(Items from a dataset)
==================================================

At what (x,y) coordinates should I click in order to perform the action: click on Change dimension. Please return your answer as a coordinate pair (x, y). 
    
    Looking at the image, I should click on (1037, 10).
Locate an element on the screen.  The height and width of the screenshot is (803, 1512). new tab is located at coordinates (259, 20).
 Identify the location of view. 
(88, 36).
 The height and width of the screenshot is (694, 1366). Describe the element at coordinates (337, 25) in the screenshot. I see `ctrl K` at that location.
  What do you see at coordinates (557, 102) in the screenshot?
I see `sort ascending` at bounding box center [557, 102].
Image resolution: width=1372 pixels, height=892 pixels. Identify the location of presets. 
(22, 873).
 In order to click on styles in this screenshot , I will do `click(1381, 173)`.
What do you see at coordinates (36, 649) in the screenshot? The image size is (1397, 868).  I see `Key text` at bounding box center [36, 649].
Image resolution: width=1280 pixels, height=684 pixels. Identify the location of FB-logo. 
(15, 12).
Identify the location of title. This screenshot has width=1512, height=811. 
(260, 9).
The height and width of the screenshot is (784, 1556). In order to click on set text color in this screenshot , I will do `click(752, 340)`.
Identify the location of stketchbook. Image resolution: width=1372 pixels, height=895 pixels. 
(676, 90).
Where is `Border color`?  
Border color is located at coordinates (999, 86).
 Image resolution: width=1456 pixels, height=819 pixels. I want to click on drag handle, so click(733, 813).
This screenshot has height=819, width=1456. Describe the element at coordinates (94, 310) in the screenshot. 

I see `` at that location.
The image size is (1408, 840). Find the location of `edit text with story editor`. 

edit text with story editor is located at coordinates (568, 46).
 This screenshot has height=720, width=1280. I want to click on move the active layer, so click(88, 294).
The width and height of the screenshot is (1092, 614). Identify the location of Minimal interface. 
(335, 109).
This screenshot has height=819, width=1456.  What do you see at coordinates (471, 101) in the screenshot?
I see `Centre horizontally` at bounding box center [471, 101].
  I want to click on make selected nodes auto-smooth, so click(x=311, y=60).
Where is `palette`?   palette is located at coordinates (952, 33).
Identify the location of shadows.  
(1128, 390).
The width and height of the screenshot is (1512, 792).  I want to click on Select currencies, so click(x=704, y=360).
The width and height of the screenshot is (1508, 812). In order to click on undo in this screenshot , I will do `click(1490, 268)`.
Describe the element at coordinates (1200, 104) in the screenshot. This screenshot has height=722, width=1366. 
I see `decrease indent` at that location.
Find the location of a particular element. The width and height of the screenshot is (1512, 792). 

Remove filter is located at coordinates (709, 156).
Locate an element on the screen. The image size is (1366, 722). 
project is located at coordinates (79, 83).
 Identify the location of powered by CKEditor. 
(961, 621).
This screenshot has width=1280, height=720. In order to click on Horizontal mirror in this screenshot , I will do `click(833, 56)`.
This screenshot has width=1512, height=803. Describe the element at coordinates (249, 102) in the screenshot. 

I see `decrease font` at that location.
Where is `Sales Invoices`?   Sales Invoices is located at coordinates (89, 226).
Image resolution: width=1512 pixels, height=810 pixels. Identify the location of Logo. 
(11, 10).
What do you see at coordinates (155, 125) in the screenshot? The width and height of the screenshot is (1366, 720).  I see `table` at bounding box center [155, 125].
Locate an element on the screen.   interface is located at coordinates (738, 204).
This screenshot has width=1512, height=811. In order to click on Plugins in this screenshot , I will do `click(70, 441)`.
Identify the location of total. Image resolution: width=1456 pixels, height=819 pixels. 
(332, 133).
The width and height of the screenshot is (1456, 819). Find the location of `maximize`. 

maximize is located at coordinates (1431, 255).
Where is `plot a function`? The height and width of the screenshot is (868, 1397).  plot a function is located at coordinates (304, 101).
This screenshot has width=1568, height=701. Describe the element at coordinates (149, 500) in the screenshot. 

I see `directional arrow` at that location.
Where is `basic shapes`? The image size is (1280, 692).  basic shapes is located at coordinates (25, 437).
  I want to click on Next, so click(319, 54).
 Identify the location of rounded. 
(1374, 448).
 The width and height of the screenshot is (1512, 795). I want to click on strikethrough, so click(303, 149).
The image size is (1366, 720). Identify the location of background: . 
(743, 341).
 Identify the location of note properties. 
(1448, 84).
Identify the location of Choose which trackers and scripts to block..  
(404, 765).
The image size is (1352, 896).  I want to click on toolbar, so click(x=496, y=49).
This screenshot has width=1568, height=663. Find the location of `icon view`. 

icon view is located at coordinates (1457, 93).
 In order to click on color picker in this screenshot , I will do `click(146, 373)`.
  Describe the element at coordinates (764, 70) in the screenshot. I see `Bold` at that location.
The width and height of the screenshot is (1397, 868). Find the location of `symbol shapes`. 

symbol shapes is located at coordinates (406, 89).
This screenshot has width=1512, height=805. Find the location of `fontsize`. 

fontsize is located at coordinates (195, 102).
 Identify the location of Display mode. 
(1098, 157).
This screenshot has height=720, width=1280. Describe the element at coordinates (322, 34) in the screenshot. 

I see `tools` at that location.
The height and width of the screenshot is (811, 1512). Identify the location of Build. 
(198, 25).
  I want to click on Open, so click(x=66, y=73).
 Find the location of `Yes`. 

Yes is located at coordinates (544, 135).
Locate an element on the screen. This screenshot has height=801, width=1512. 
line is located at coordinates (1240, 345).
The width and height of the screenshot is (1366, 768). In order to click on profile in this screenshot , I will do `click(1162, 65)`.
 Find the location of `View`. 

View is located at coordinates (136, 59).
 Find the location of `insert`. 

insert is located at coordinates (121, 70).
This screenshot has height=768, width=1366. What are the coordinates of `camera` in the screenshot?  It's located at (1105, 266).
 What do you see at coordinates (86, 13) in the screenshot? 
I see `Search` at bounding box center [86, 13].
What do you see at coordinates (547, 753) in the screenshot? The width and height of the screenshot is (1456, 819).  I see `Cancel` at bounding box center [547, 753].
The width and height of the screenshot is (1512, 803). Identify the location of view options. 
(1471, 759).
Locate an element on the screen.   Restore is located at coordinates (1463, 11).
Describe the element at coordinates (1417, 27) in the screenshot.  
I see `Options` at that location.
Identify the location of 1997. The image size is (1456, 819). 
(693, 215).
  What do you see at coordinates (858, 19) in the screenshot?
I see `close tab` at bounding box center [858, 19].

==================================================

What you have to do >> Put the items above into a JSON list of strings, one string per line, leaving out blank lines.

Task result >>
[
  "At what (x,y) coordinates should I click in order to perform the action: click on Change dimension. Please return your answer as a coordinate pair (x, y). ",
  "    Looking at the image, I should click on (1037, 10).",
  "Locate an element on the screen.  The height and width of the screenshot is (803, 1512). new tab is located at coordinates (259, 20).",
  " Identify the location of view. ",
  "(88, 36).",
  " The height and width of the screenshot is (694, 1366). Describe the element at coordinates (337, 25) in the screenshot. I see `ctrl K` at that location.",
  "  What do you see at coordinates (557, 102) in the screenshot?",
  "I see `sort ascending` at bounding box center [557, 102].",
  "Image resolution: width=1372 pixels, height=892 pixels. Identify the location of presets. ",
  "(22, 873).",
  " In order to click on styles in this screenshot , I will do `click(1381, 173)`.",
  "What do you see at coordinates (36, 649) in the screenshot? The image size is (1397, 868).  I see `Key text` at bounding box center [36, 649].",
  "Image resolution: width=1280 pixels, height=684 pixels. Identify the location of FB-logo. ",
  "(15, 12).",
  "Identify the location of title. This screenshot has width=1512, height=811. ",
  "(260, 9).",
  "The height and width of the screenshot is (784, 1556). In order to click on set text color in this screenshot , I will do `click(752, 340)`.",
  "Identify the location of stketchbook. Image resolution: width=1372 pixels, height=895 pixels. ",
  "(676, 90).",
  "Where is `Border color`?  ",
  "Border color is located at coordinates (999, 86).",
  " Image resolution: width=1456 pixels, height=819 pixels. I want to click on drag handle, so click(733, 813).",
  "This screenshot has height=819, width=1456. Describe the element at coordinates (94, 310) in the screenshot. ",
  "I see `` at that location.",
  "The image size is (1408, 840). Find the location of `edit text with story editor`. ",
  "edit text with story editor is located at coordinates (568, 46).",
  " This screenshot has height=720, width=1280. I want to click on move the active layer, so click(88, 294).",
  "The width and height of the screenshot is (1092, 614). Identify the location of Minimal interface. ",
  "(335, 109).",
  "This screenshot has height=819, width=1456.  What do you see at coordinates (471, 101) in the screenshot?",
  "I see `Centre horizontally` at bounding box center [471, 101].",
  "  I want to click on make selected nodes auto-smooth, so click(x=311, y=60).",
  "Where is `palette`?   palette is located at coordinates (952, 33).",
  "Identify the location of shadows.  ",
  "(1128, 390).",
  "The width and height of the screenshot is (1512, 792).  I want to click on Select currencies, so click(x=704, y=360).",
  "The width and height of the screenshot is (1508, 812). In order to click on undo in this screenshot , I will do `click(1490, 268)`.",
  "Describe the element at coordinates (1200, 104) in the screenshot. This screenshot has height=722, width=1366. ",
  "I see `decrease indent` at that location.",
  "Find the location of a particular element. The width and height of the screenshot is (1512, 792). ",
  "Remove filter is located at coordinates (709, 156).",
  "Locate an element on the screen. The image size is (1366, 722). ",
  "project is located at coordinates (79, 83).",
  " Identify the location of powered by CKEditor. ",
  "(961, 621).",
  "This screenshot has width=1280, height=720. In order to click on Horizontal mirror in this screenshot , I will do `click(833, 56)`.",
  "This screenshot has width=1512, height=803. Describe the element at coordinates (249, 102) in the screenshot. ",
  "I see `decrease font` at that location.",
  "Where is `Sales Invoices`?   Sales Invoices is located at coordinates (89, 226).",
  "Image resolution: width=1512 pixels, height=810 pixels. Identify the location of Logo. ",
  "(11, 10).",
  "What do you see at coordinates (155, 125) in the screenshot? The width and height of the screenshot is (1366, 720).  I see `table` at bounding box center [155, 125].",
  "Locate an element on the screen.   interface is located at coordinates (738, 204).",
  "This screenshot has width=1512, height=811. In order to click on Plugins in this screenshot , I will do `click(70, 441)`.",
  "Identify the location of total. Image resolution: width=1456 pixels, height=819 pixels. ",
  "(332, 133).",
  "The width and height of the screenshot is (1456, 819). Find the location of `maximize`. ",
  "maximize is located at coordinates (1431, 255).",
  "Where is `plot a function`? The height and width of the screenshot is (868, 1397).  plot a function is located at coordinates (304, 101).",
  "This screenshot has width=1568, height=701. Describe the element at coordinates (149, 500) in the screenshot. ",
  "I see `directional arrow` at that location.",
  "Where is `basic shapes`? The image size is (1280, 692).  basic shapes is located at coordinates (25, 437).",
  "  I want to click on Next, so click(319, 54).",
  " Identify the location of rounded. ",
  "(1374, 448).",
  " The width and height of the screenshot is (1512, 795). I want to click on strikethrough, so click(303, 149).",
  "The image size is (1366, 720). Identify the location of background: . ",
  "(743, 341).",
  " Identify the location of note properties. ",
  "(1448, 84).",
  "Identify the location of Choose which trackers and scripts to block..  ",
  "(404, 765).",
  "The image size is (1352, 896).  I want to click on toolbar, so click(x=496, y=49).",
  "This screenshot has width=1568, height=663. Find the location of `icon view`. ",
  "icon view is located at coordinates (1457, 93).",
  " In order to click on color picker in this screenshot , I will do `click(146, 373)`.",
  "  Describe the element at coordinates (764, 70) in the screenshot. I see `Bold` at that location.",
  "The width and height of the screenshot is (1397, 868). Find the location of `symbol shapes`. ",
  "symbol shapes is located at coordinates (406, 89).",
  "This screenshot has width=1512, height=805. Find the location of `fontsize`. ",
  "fontsize is located at coordinates (195, 102).",
  " Identify the location of Display mode. ",
  "(1098, 157).",
  "This screenshot has height=720, width=1280. Describe the element at coordinates (322, 34) in the screenshot. ",
  "I see `tools` at that location.",
  "The height and width of the screenshot is (811, 1512). Identify the location of Build. ",
  "(198, 25).",
  "  I want to click on Open, so click(x=66, y=73).",
  " Find the location of `Yes`. ",
  "Yes is located at coordinates (544, 135).",
  "Locate an element on the screen. This screenshot has height=801, width=1512. ",
  "line is located at coordinates (1240, 345).",
  "The width and height of the screenshot is (1366, 768). In order to click on profile in this screenshot , I will do `click(1162, 65)`.",
  " Find the location of `View`. ",
  "View is located at coordinates (136, 59).",
  " Find the location of `insert`. ",
  "insert is located at coordinates (121, 70).",
  "This screenshot has height=768, width=1366. What are the coordinates of `camera` in the screenshot?  It's located at (1105, 266).",
  " What do you see at coordinates (86, 13) in the screenshot? ",
  "I see `Search` at bounding box center [86, 13].",
  "What do you see at coordinates (547, 753) in the screenshot? The width and height of the screenshot is (1456, 819).  I see `Cancel` at bounding box center [547, 753].",
  "The width and height of the screenshot is (1512, 803). Identify the location of view options. ",
  "(1471, 759).",
  "Locate an element on the screen.   Restore is located at coordinates (1463, 11).",
  "Describe the element at coordinates (1417, 27) in the screenshot.  ",
  "I see `Options` at that location.",
  "Identify the location of 1997. The image size is (1456, 819). ",
  "(693, 215).",
  "  What do you see at coordinates (858, 19) in the screenshot?",
  "I see `close tab` at bounding box center [858, 19]."
]